As other reviewers have mentioned, LEGS is the first of William Kennedy's 'Albany cycle', a series of eight books set in and around the city of Albany, N.Y. LEGS is the story of Jack 'Legs' Diamond, notorious gangster and bootlegger of the 1920's who was murdered in an Albany apartment in 1931 by two unidentified men who were finally able to put down 'the most shot at man in America'. Kennedy's portrayal of Diamond is nuanced, complex--beginning at the height of Diamond's popularity and power, the book then meanders through the gangster's last years, and rather than a straightforward account, it focuses on how the world consumed Jack Diamond and spit out the myth of Legs Diamond.
Told in flashback conjured up by four old acquaintances who all knew Diamond, the strongest voice is that of Marcus Gorman, Diamond's lawyer and sometimes confidante.

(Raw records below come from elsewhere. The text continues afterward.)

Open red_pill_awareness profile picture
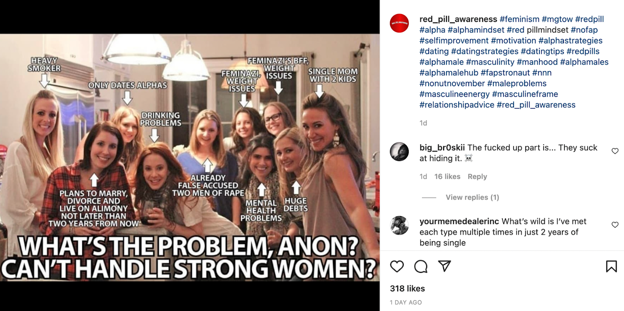Viewport: 624px width, 311px height. 399,23
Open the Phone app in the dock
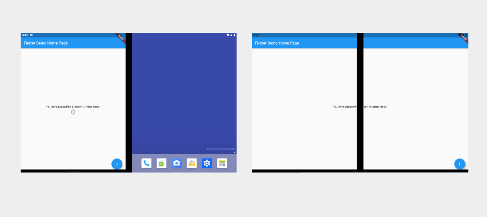Viewport: 487px width, 217px height. [146, 163]
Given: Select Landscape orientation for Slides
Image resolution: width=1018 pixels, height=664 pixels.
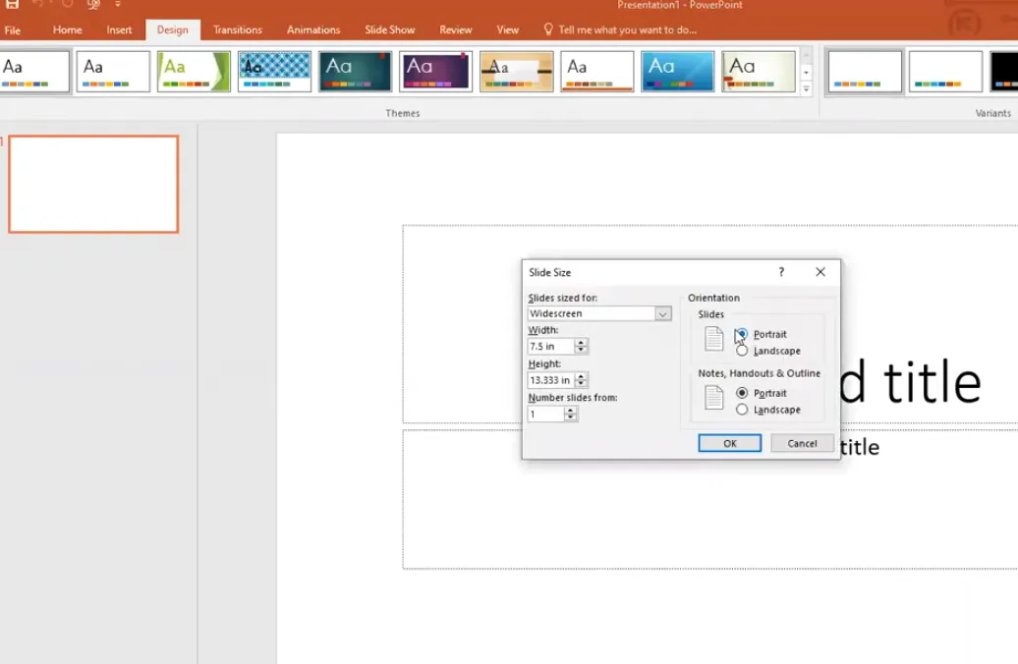Looking at the screenshot, I should 742,351.
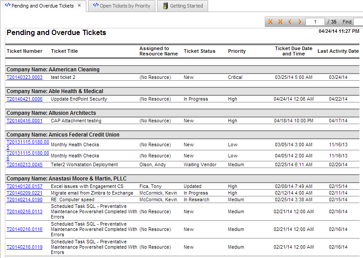This screenshot has width=363, height=258.
Task: Open ticket T20140416.0001
Action: click(24, 121)
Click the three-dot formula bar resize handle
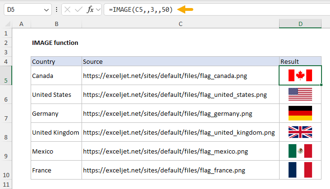The image size is (330, 189). (x=57, y=9)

He proceeds anecdotally; flashing forward and back, as the need arises, cutting across time and space to highlight Jack Diamond's relationships with his women and with others to give a picture of the man apart from the legend. And it is a favorable depiction, despite Diamond's gangster methods; to me, it's almost as if Mr. Kennedy is suggesting (through the lawyer Gorman) that Jack Diamond was a prototype of the modern Albany, or America at large--a sort of founding father, with (or because of) his warts and all. Perhaps not, but there is no doubt that the legend of Jack Diamond tapped into a part of the American consciousness, and even if he's less remembered today, that doesn't mean his persona didn't function as a kind of archetype in the twenties and thirties.
All that is probably beside the point. LEGS is an entertaining and thought-provoking read about people and time and place, with a great ear for dialogue. The exchanges between characters are too long to copy in a review, but the staccato pulse of the back and forth, and even the `eye' dialogue capture a tone that places the novel squarely within its time period. Some reviewers have also mentioned the sex and violence in the book, though considering the subject matter, I never thought the material tasteless or vulgar. Perhaps I'm desensitized, but I thought LEGS was less sensational, less graphic than many 'true crime' accounts, as well as that of much mainstream literary fiction I've read. It seemed to me to strike exactly the right note, if one's objective were to humanize a figure known primarily for his underworld activities and flashy lifestyle.
This is the first book by William Kennedy that I've tried, and it's obvious to me that he is one of America's serious talents--as opposed to the many satiric talents that seem to crowd into the `literary fiction' genre. Personally, I've gotten to where I can barely stand that clever cuteness anymore, and LEGS was a welcome break from that--I look forward to moving on to the next book in the cycle, BILLY PHELAN'S GREATEST GAME. Yet even though I really enjoyed it, something about Mr. Kennedy's back and forth style of storytelling put me off a bit--nothing serious, but enough to make the reading feel somewhat disjointed. Other, more careful readers will probably have no issue, and may even enjoy the presentation all the more for its unusualness.
One last note: Why no Library of America treatment?
I had never heard of Jack "Legs" Diamond. I guess growing up in Chicago, we had a surplus of local 1920s Gangsters. And, embarrassingly, I did not realize Legs was an actual person until after starting the book. But, really, it didn't matter. The story is great -- fact or fiction. Like a lot of gangsters, Legs has his streaks of sadism and generosity that flip at schizopathic regularity. And I found myself torn alongside of our narrator, Legs' lawyer, who also finds Jack both appealing and appalling. A great piece of historical fiction.